Le problème reste entier car il s’agit d’une réalité sociale profondément ancrée dans la pratique des diverses ethnies et communautés qui cohabitent en Mauritanie, pays issu, comme beaucoup d’autres sur le continent, d’un découpage colonial totalement artificiel.
Le seul tracé arbitraire des frontières n’est certes pas à mettre en cause. Il y a aussi et surtout l’histoire des conflits multiséculaires entre tribus maures et populations négro-africaines.
Les Haratines ou Maures noirs sont issus de ce passé et en assument les cicatrices.
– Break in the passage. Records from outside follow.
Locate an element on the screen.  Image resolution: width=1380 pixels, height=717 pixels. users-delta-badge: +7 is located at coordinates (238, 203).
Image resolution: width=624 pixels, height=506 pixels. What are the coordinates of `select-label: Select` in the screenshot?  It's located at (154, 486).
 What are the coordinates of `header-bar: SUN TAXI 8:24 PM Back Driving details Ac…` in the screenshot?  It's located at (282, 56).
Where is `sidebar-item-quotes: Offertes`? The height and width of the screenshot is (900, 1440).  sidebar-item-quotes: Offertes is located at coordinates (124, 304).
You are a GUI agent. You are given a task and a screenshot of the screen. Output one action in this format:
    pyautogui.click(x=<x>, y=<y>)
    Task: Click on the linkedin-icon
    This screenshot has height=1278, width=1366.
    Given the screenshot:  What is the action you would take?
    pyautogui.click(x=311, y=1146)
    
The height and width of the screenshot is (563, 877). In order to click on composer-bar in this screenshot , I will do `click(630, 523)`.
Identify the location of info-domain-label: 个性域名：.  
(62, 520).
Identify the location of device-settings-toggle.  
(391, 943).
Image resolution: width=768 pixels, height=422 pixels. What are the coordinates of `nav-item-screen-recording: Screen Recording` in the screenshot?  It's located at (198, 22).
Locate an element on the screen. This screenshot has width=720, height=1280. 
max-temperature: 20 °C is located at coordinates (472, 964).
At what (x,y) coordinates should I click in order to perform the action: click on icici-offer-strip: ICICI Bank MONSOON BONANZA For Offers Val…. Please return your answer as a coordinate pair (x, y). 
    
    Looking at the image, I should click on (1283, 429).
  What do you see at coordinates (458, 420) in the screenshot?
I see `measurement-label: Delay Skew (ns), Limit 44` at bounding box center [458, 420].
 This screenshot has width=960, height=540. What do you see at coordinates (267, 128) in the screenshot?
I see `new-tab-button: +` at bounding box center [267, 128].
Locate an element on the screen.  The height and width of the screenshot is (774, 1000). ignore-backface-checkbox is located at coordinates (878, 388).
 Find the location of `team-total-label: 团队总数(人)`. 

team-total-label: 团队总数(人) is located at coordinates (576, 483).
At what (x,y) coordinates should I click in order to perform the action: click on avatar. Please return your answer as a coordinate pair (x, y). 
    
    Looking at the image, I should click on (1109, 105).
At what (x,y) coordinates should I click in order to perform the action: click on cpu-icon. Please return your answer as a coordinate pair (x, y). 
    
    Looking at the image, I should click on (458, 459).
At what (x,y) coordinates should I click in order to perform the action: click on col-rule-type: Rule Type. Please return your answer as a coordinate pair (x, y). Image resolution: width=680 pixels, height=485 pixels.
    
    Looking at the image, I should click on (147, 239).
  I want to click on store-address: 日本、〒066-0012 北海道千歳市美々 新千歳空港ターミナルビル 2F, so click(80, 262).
Ils se sont insurgés récemment contre les déclarations outrancières du président Mohamed Ould Abdel Aziz qui a jugé qu’ils ont « beaucoup d’enfants ». Le président mauritanien, peut-être inconsciemment, se désolait de la logique démographique implacable qui va submerger sa propre communauté déjà minoritaire, les Beidanes ou Maures blancs.
Maures Noirs et Maures blancs
Le débat sur l’esclavage en cache un autre sur la démocratisation de la Mauritanie et l’inéluctable avènement de la majorité haratine.
Et ce ne sont pas seulement les Maures blancs qui se rebiffent face à ce glissement historique. Les ethnies négro-africaines peule, wolof et soninkée qui ont pratiqué elles aussi l’esclavage dans le passé continuent de préserver le système des castes discriminatoire.
Ainsi les Haratines se sentent-ils rejetés tant par les Maures que par les autres communautés mauritaniennes.
L’édifice mauritanien est donc très fragile. La multiplication des coups d’Etat depuis l’indépendance du pays en 1960 le confirme.
Toutefois, la mainmise des Maures blancs minoritaires sur le pouvoir demeure et pose problème dans une démocratie.
L’abolition réelle et définitive de cette pratique déshumanisante qu’est l’esclavage n’aura lieu qu’avec l’avènement d’un pouvoir politique démocratique.
En Mauritanie, ce n’est pas demain la veille.